Nas mobilizações, em que cobrarão do governo federal a retomada dos processos de demarcação de terra paralisados e pressionarão por outras bandeiras, os índios poderão se associar a outros movimentos para ampliar a projeção nacional dos atos.
As manifestações tiveram uma prévia no fim de maio, quando cerca de 500 índios se uniram a centenas de trabalhadores sem teto em Brasília. Houve confronto entre manifestantes e a polícia, e um policial chegou a ser ferido com uma flechada na perna.

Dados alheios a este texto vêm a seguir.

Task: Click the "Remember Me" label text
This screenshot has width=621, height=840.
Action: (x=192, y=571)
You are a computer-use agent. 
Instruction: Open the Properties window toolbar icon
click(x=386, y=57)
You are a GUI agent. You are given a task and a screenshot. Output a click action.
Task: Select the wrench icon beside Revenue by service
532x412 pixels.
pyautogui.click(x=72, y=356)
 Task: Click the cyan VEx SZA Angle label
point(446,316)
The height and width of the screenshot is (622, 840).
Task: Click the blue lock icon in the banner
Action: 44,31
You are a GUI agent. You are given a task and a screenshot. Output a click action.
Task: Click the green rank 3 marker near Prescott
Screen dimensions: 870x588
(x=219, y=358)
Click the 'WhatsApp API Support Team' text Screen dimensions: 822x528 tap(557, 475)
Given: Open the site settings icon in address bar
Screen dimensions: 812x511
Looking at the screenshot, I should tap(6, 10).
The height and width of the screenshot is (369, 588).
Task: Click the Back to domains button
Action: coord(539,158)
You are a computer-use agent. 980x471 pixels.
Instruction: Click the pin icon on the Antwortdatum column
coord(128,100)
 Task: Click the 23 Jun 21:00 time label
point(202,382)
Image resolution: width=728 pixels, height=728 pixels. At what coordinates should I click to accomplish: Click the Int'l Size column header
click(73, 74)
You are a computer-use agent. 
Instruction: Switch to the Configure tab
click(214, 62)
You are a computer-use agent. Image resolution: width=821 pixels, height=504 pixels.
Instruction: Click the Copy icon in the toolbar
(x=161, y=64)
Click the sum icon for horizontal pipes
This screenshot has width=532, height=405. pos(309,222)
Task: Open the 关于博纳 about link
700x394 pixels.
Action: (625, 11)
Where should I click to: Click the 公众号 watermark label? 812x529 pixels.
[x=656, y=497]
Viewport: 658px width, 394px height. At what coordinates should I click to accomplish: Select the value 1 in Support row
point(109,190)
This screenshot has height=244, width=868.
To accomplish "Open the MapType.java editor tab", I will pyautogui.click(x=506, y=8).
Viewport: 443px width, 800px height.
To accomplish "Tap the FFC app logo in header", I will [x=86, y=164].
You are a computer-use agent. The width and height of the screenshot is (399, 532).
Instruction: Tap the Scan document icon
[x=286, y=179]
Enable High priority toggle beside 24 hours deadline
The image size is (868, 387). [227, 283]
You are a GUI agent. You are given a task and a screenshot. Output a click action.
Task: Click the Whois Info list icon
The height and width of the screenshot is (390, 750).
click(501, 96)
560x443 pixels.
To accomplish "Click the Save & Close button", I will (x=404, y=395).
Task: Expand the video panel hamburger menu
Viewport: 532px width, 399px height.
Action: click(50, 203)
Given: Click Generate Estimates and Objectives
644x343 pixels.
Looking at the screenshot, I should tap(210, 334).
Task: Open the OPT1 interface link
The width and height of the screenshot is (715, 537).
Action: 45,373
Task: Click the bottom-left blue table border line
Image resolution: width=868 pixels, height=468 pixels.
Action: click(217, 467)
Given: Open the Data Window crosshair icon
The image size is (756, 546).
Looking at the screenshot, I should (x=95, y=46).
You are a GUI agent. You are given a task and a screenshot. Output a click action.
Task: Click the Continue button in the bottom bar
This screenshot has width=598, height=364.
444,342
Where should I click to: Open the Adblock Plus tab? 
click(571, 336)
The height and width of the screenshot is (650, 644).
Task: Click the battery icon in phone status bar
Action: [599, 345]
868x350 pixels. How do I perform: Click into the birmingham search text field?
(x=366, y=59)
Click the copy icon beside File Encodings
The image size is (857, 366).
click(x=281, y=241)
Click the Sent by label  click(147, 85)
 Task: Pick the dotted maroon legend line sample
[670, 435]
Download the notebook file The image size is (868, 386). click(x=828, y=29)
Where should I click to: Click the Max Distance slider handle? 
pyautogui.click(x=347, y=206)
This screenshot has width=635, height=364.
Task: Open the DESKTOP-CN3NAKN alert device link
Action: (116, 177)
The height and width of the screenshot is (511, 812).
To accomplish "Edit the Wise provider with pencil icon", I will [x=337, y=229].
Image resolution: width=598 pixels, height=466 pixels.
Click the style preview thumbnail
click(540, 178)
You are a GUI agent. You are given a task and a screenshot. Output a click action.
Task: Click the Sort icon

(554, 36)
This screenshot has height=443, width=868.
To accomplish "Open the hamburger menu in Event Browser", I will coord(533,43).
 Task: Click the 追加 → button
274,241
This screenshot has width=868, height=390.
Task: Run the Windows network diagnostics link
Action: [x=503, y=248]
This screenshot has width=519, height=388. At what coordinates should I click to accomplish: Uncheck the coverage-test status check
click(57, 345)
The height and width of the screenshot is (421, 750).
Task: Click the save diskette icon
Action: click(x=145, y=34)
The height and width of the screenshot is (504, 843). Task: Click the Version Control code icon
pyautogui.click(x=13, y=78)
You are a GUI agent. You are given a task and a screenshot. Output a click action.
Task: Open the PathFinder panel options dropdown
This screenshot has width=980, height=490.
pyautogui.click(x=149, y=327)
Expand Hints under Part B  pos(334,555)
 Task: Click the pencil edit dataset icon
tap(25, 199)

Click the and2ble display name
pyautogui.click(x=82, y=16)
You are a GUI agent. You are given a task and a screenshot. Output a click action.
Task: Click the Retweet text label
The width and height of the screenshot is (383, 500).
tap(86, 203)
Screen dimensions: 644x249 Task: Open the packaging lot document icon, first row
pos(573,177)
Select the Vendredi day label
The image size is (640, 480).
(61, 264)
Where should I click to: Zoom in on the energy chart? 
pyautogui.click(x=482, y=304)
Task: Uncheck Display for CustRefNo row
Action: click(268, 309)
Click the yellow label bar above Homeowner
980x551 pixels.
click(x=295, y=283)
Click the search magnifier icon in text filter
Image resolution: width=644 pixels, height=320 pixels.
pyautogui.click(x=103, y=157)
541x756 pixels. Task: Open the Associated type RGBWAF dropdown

Nesta semana, um pequeno grupo de indígenas participou de outro protesto em Brasília. Dezesseis membros do povo xakriabá, de Minas, se uniram a 200 integrantes de outras comunidades tradicionais em defesa da preservação das áreas remanescentes de cerrado.
Durante a Copa, porém, os principais protestos de indígenas deverão se concentrar no Sul e Sudeste do país. "Não vamos deixar a Copa acontecer baratinho, em vista do sofrimento das sociedades indígenas", diz o cacique Roberto dos Santos, um dos líderes do povo kaingang da região Sul à BBC Brasil.